Ultrahigh-order Maxwell solver with extreme scalability for electromagnetic PIC simulations of plasmas

TL;DR

This paper introduces a novel ultrahigh-order Maxwell solver utilizing local FFTs, achieving extreme scalability and enabling accurate 3D plasma mirror simulations on supercomputers.

Contribution

A new local FFT-based method that provides ultrahigh-order accuracy with unprecedented scalability for electromagnetic PIC simulations.

Findings

Enables accurate 3D plasma mirror modeling.

Achieves ultrahigh-order accuracy with high scalability.
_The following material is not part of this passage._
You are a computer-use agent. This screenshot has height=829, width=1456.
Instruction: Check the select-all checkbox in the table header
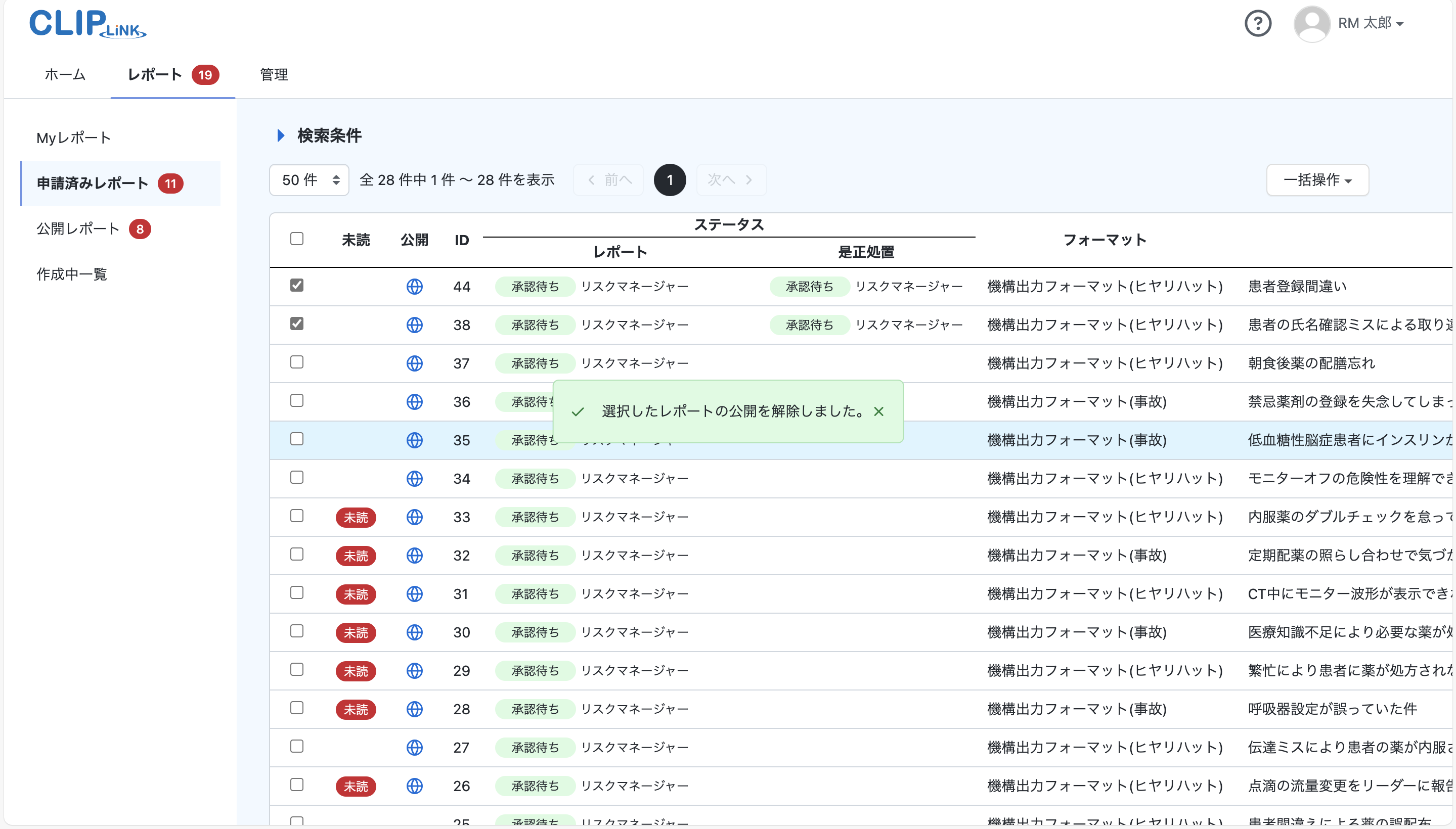click(x=297, y=239)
Surpasses limitations of traditional finite-difference methods.

Abstract

The advent of massively parallel supercomputers, with their distributed-memory technology using many processing units, has favored the development of highly-scalable local low-order solvers at the expense of harder-to-scale global very high-order spectral methods. Indeed, FFT-based methods, which were very popular on shared memory computers, have been largely replaced by finite-difference (FD) methods for the solution of many problems, including plasmas simulations with electromagnetic Particle-In-Cell methods. For some problems, such as the modeling of so-called "plasma mirrors" for the generation of high-energy particles and ultra-short radiations, we have shown that the inaccuracies of standard FD-based PIC methods prevent the modeling on present supercomputers at sufficient accuracy. We demonstrate here that a new method, based on the use of local FFTs, enables ultrahigh-order accuracy with unprecedented scalability, and thus for the first time the accurate modeling of plasma mirrors in 3D.